Stored data entries

+++

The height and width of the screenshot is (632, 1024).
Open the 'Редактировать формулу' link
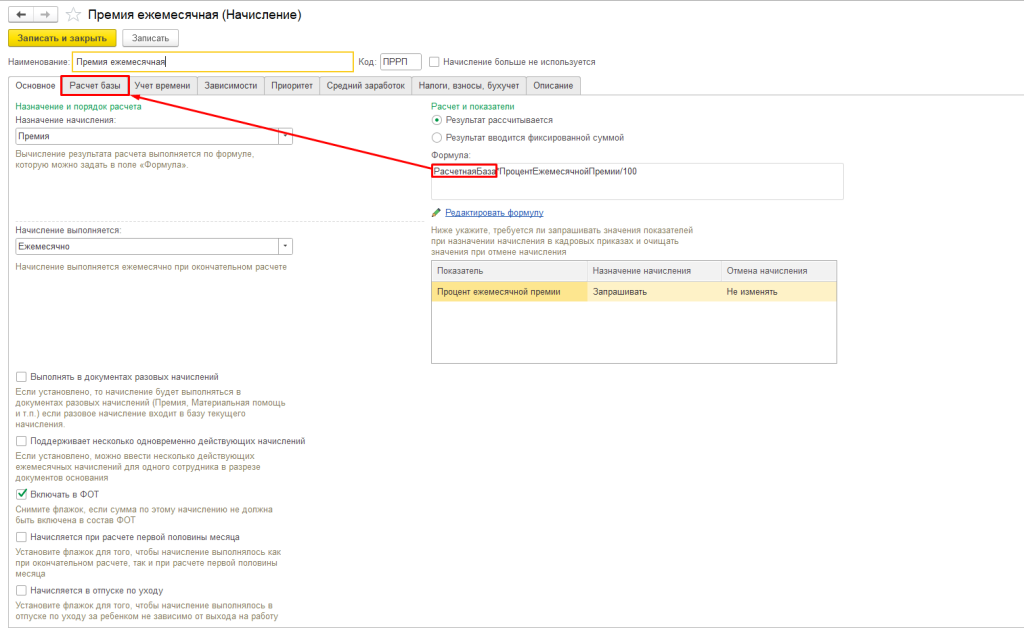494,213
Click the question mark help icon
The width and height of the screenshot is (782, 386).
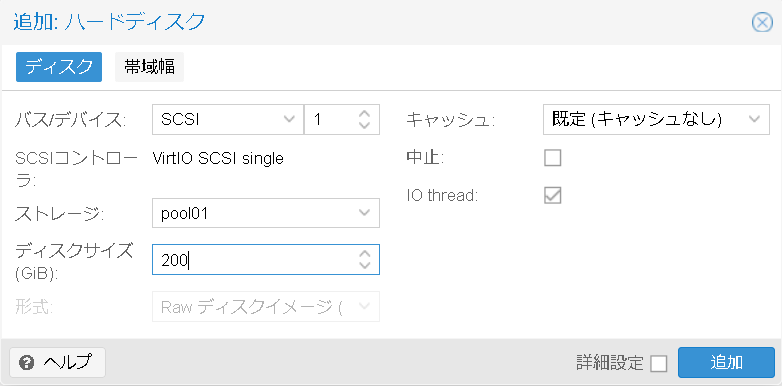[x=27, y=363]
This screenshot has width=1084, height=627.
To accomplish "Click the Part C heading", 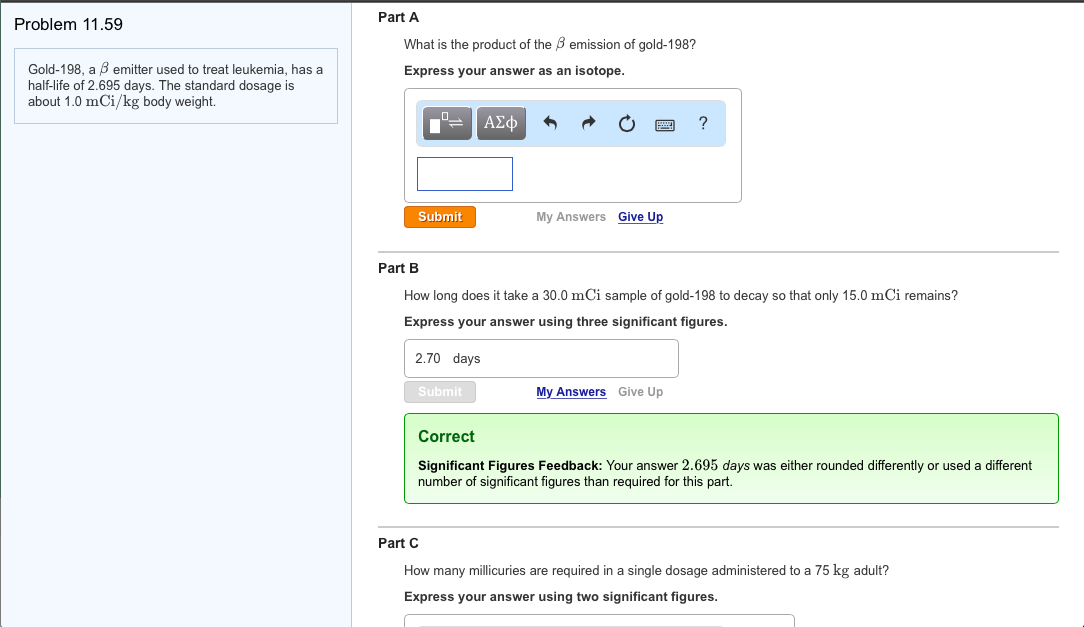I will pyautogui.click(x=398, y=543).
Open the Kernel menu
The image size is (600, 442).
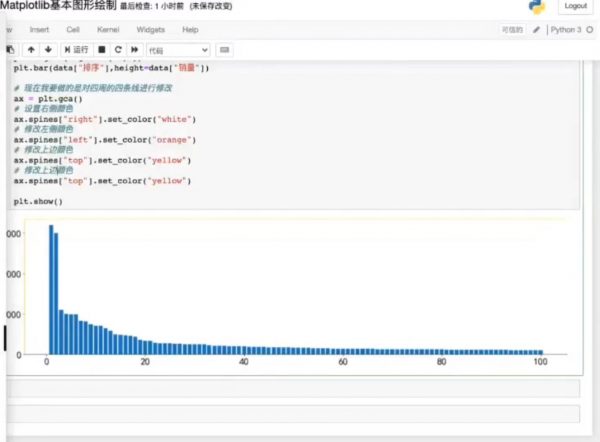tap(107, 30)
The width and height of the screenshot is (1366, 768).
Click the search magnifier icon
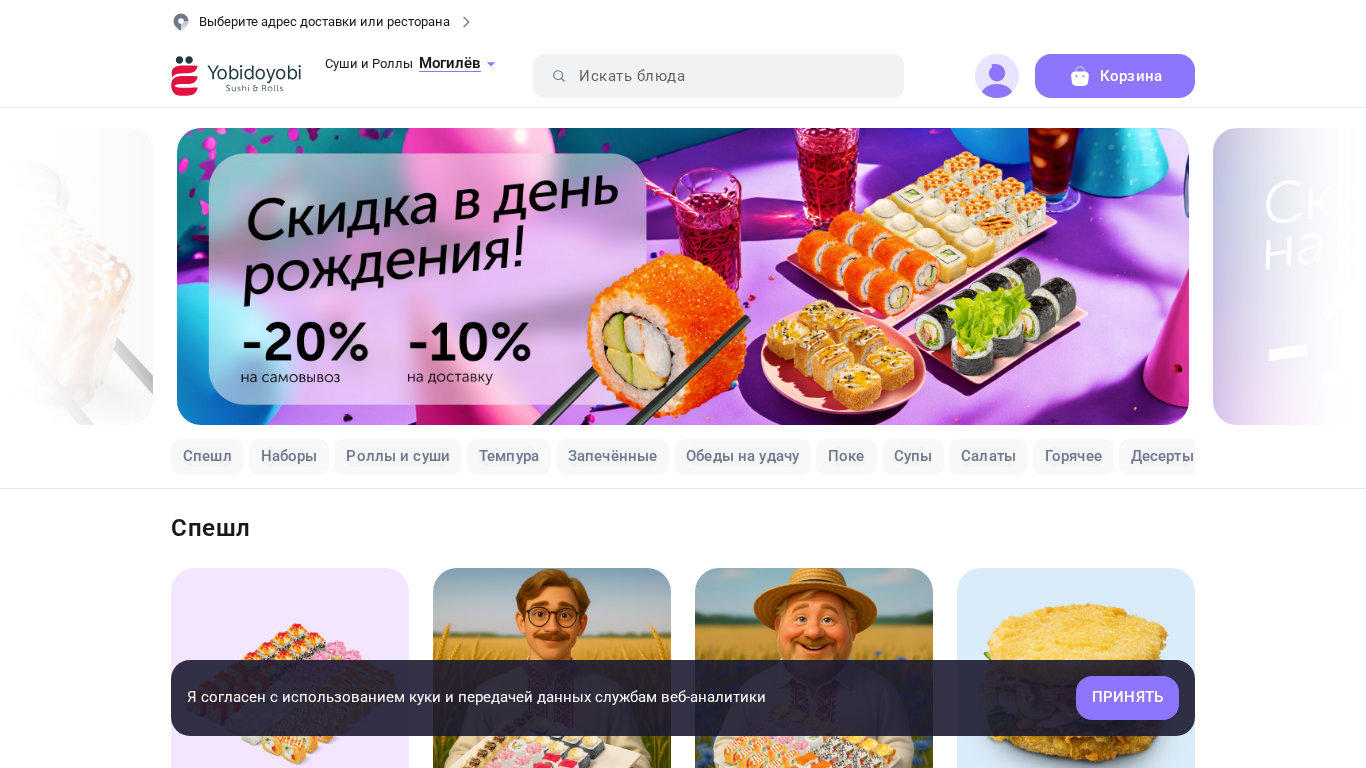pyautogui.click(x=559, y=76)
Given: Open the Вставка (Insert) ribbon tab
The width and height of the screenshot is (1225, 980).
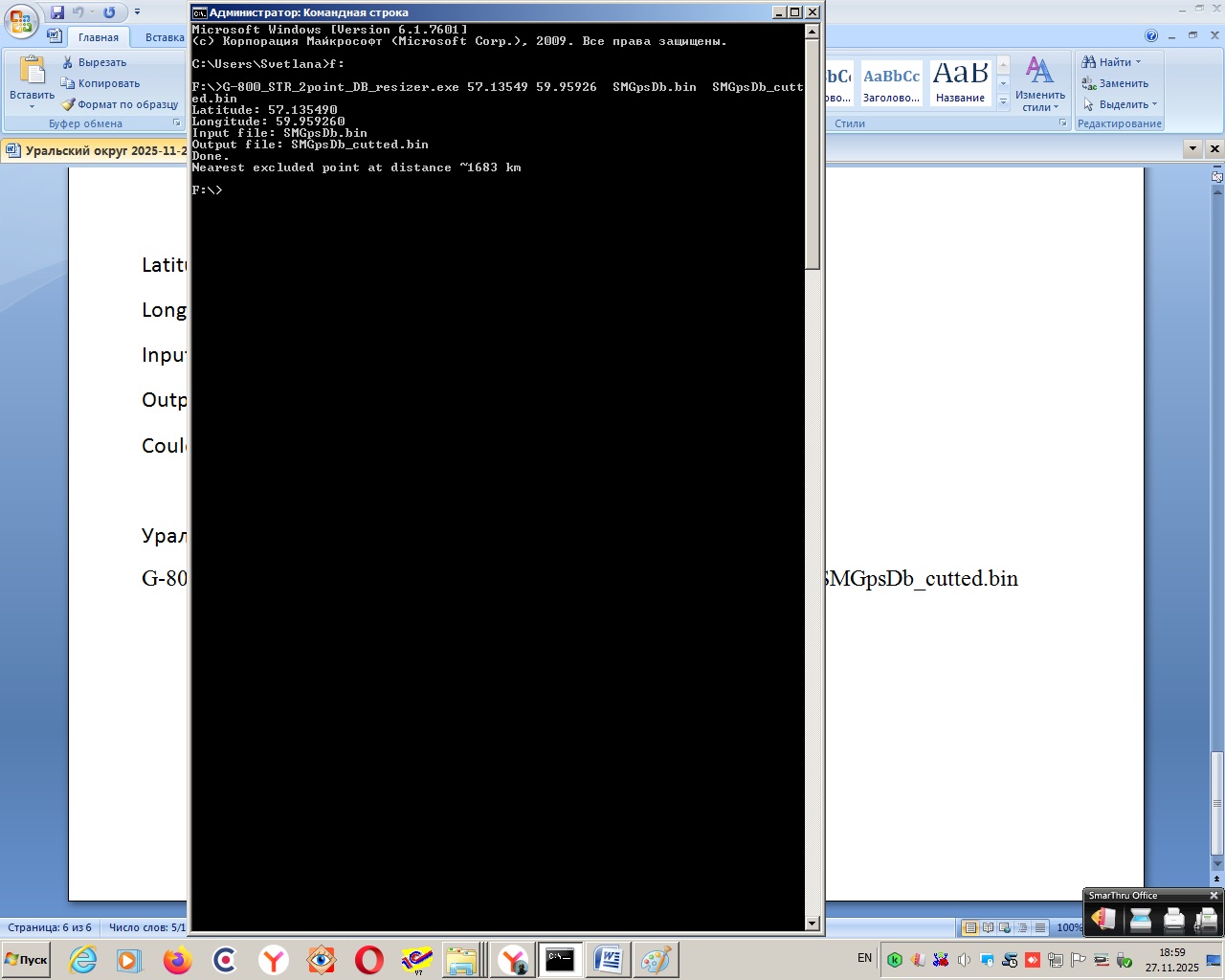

+++

• _ACTIVITY_: Beginning with the line that contains "Given: Open the Вставка (Insert) ribbon tab" and ending with the last line of the data above, output those lines exactly and nothing more, without any pictures.

• _TASK RESPONSE_:
Given: Open the Вставка (Insert) ribbon tab
The width and height of the screenshot is (1225, 980).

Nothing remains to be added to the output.